GridEngine Scheduling & Dispatch Policy
Last Modified: 07/26 8:25
This guide will help users understand how their jobs get executed and why they get the priority that they do.
Fair-Share Scheduling
The GridEngine installation at USF implements a Fair-Share-based scheduling system where individual utilization figures are used to determine the priority, in the queue, of that individual's next job relative to other users. Theoretically, this should result in the following situation:
- Over the course of two weeks, user johnq submits over 100 jobs and consumes about 1000 hours of CPU time. The system records this usage.
- On the third week, janeq logs in and sees that johnq has submitted 1000 jobs to the queue which will require 10000 hours of CPU time to complete. janeq just returned from a conference and is eager to get started on her work but is upset that the system is completely full.

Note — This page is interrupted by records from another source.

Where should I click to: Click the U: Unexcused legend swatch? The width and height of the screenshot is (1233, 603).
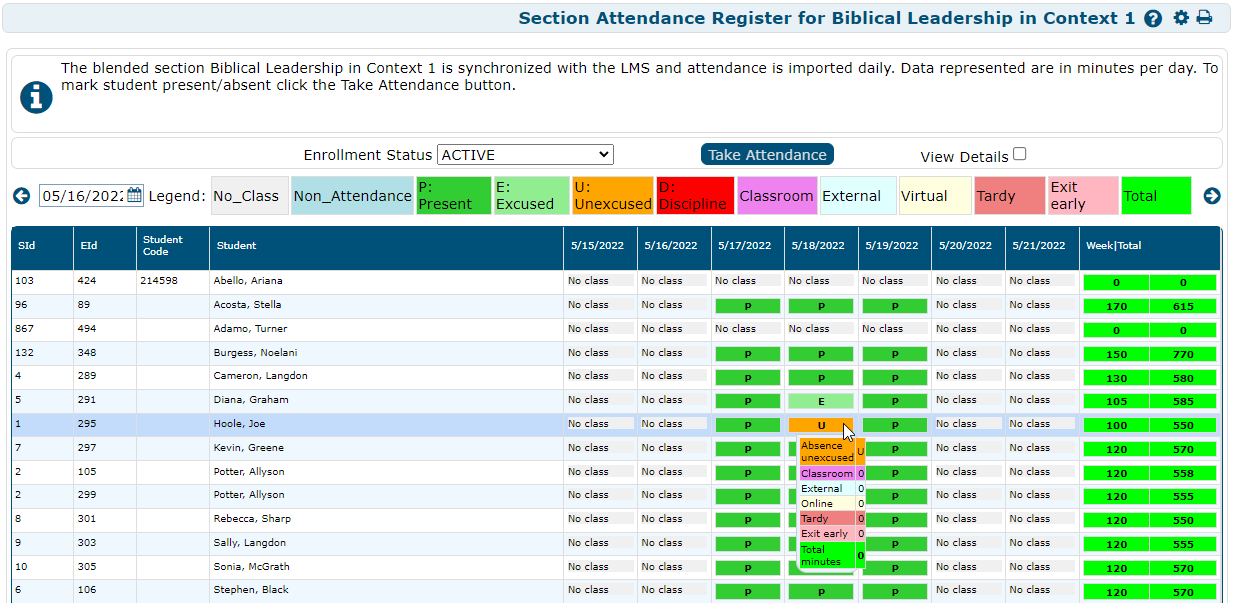[x=613, y=195]
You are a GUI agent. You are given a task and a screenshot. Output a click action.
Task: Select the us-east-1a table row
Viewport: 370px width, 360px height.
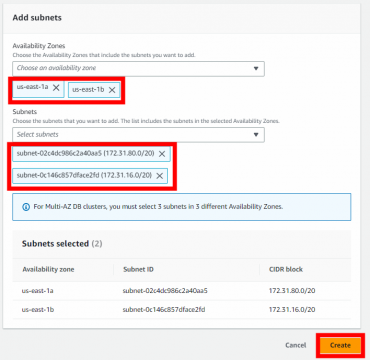pos(182,291)
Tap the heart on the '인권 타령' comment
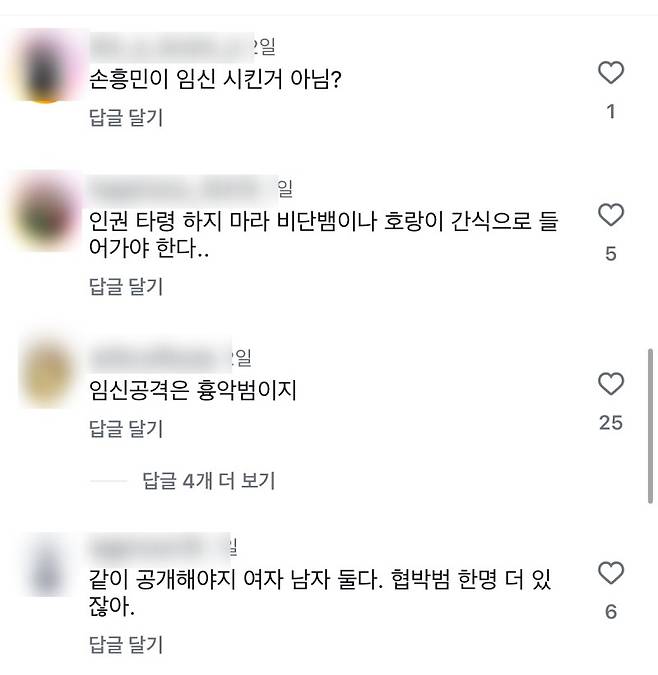The width and height of the screenshot is (658, 675). pos(611,214)

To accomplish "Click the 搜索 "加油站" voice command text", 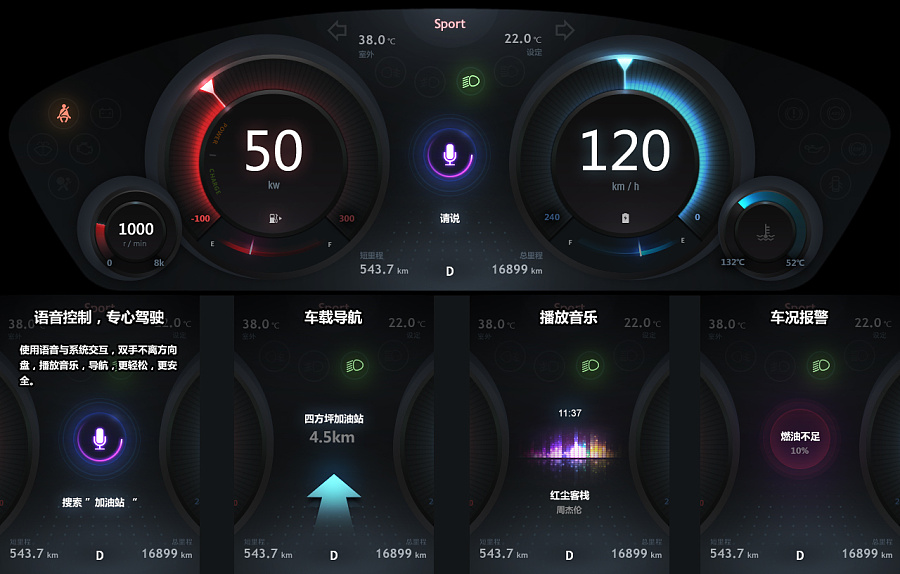I will (x=100, y=502).
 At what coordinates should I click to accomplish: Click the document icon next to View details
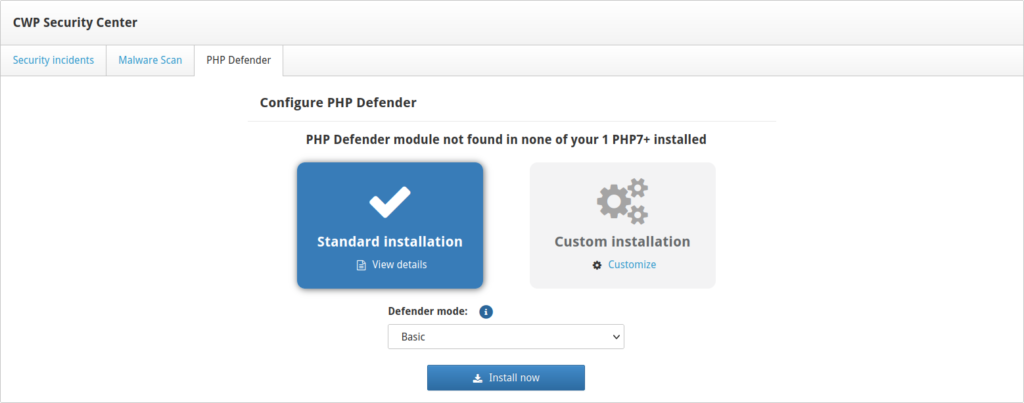[x=362, y=265]
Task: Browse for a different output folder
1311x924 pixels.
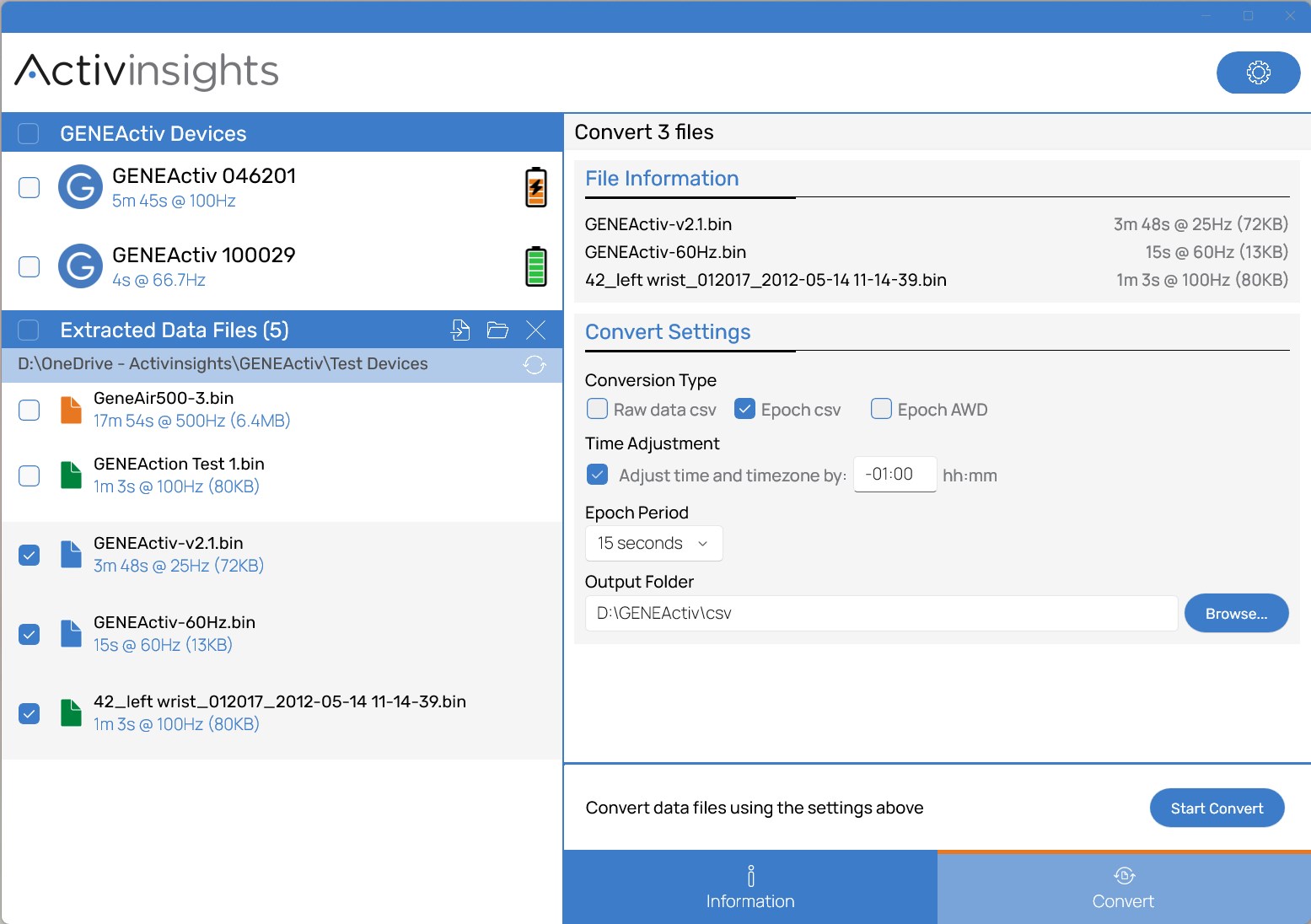Action: (x=1236, y=613)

- Fortunately for janeq, she will not have to wait for all of johnq's jobs to finish first. Because he has been heavily utilizing the system, johnq has consumed most of his relative Share Tree Tickets. The consumption of these tickets is calculated into his job priority. Since greater consumption translates into lower relative priority, all of johnq's pending jobs are pushed to the back of the queue so that janeq can get started.
- In the next two weeks, janeq shows that she too can be a very heavy user of the system. As she acquires more utilization points, her priority begins to drop so that other users can have access to the system.

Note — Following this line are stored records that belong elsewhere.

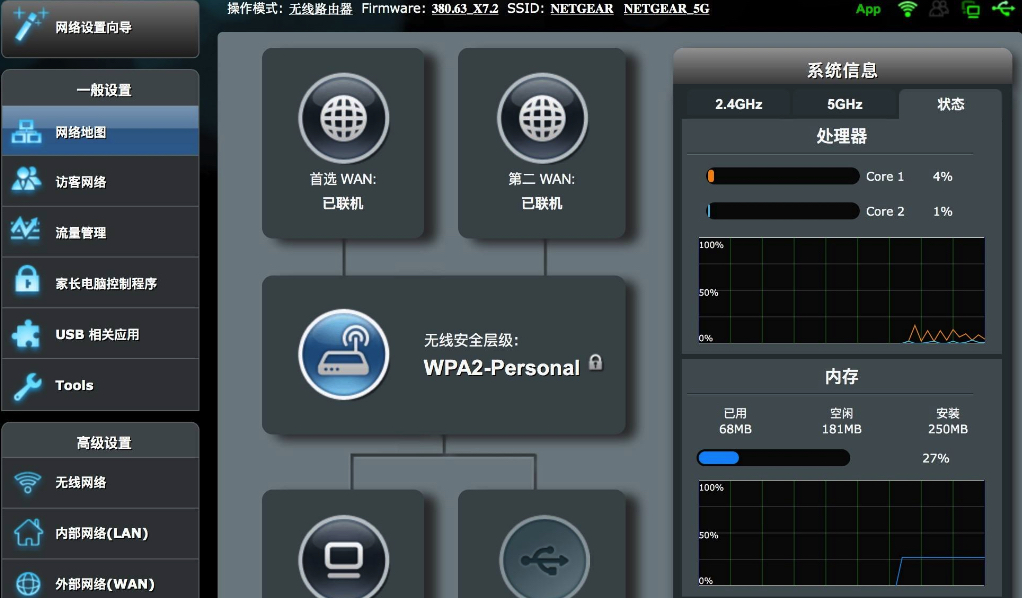Viewport: 1022px width, 598px height.
Task: Click the USB device icon in map
Action: coord(542,560)
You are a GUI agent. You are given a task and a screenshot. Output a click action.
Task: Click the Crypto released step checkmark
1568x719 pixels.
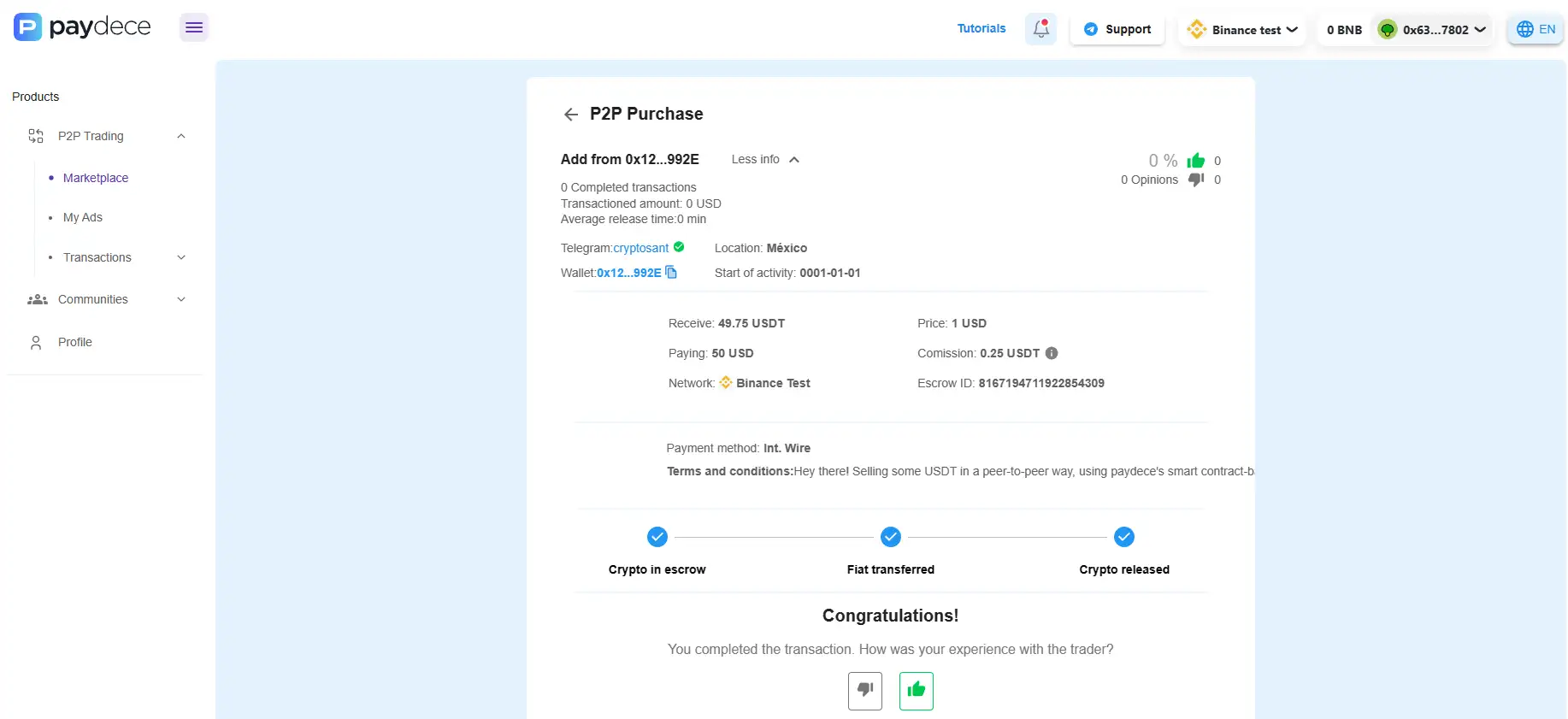(1123, 537)
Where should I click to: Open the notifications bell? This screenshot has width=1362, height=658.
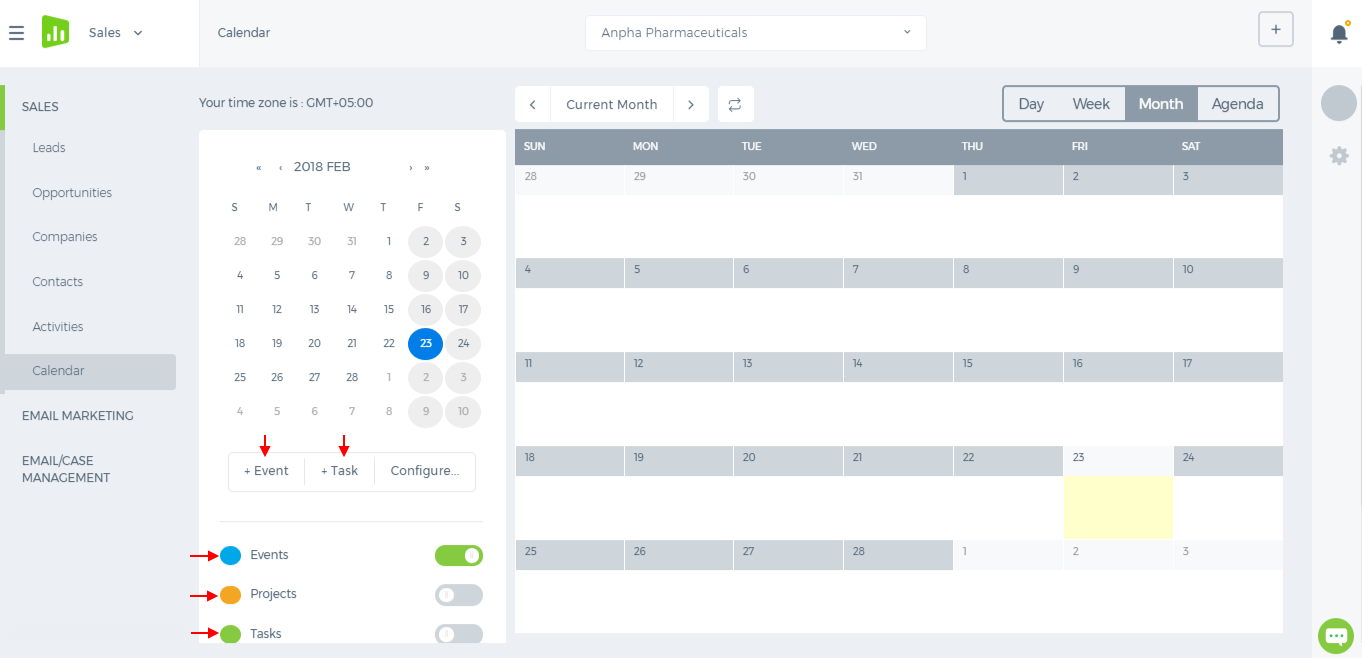coord(1339,34)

This is how the scheduler works, in the grossest possible sense. There are also other things to take into account such as job sizes and requested resources. There are also different queues that jobs are dispatched to.
Dispatch Policy
Generally, users will stick to using the default policy which is a normal priority, best-queue-first approach. Some users belong to groups with their own hardware. The scheduler tries to run jobs in the high-priority queues that the user has access to and moves down the list of available queues until it finds available resources.

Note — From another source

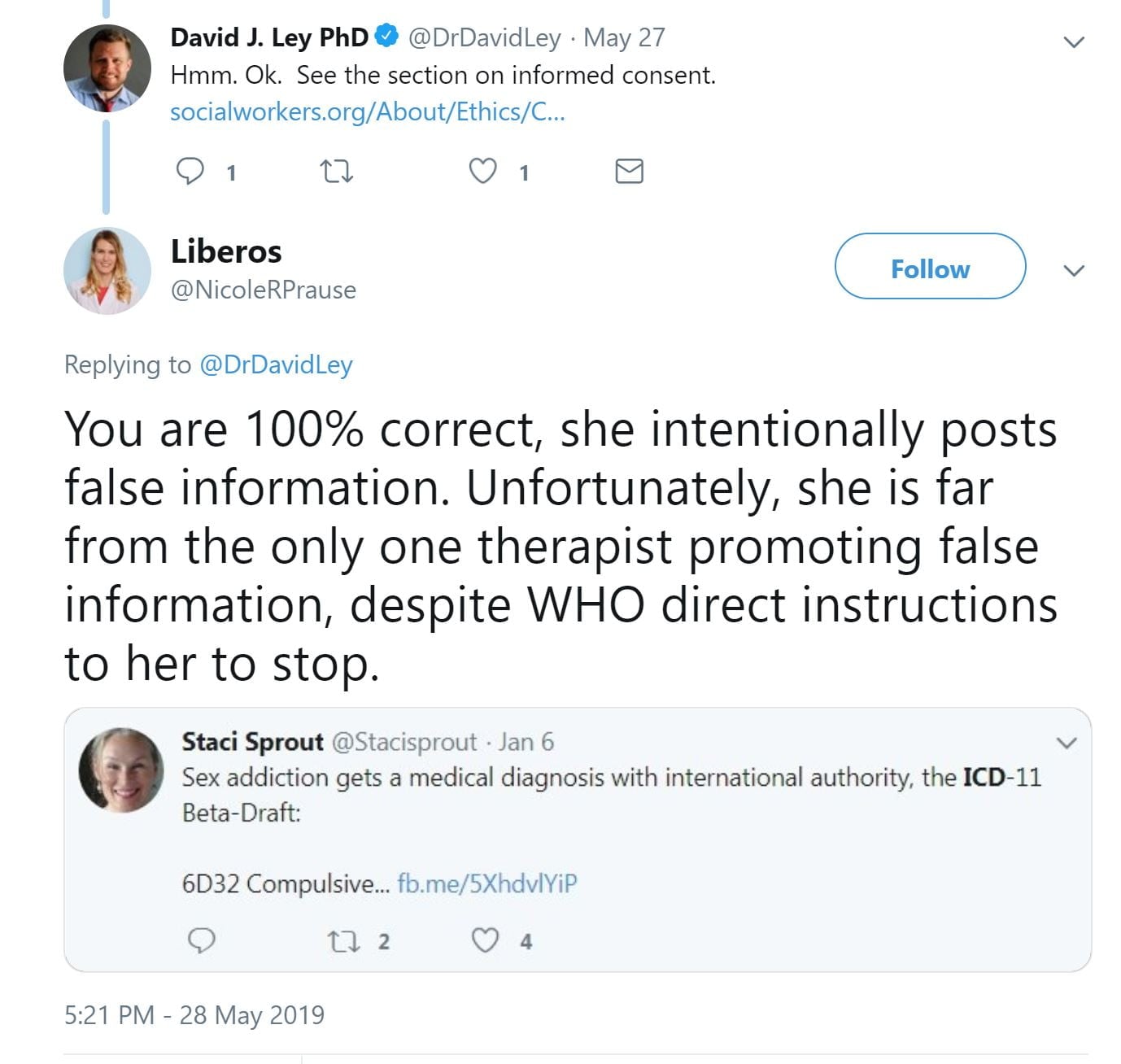The height and width of the screenshot is (1064, 1121).
Task: Send David Ley's tweet via direct message
Action: (x=629, y=171)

These high-priority queues also have attached low-priority queues. Users who specify the complex
#$ -l p_low=true
acknowledge that their jobs may be terminated in the middle of run time but are willing to forgo the safety of guaranteed job execution for a little time on some higher-end hardware. Only jobs that have this complex specified will be executed in low priority queues. We are working on allowing p_low jobs to run in normal priority queues as well (this is good for throughput reasons) but currently, they cannot.
- Note: More details on the scheduler will be added soon.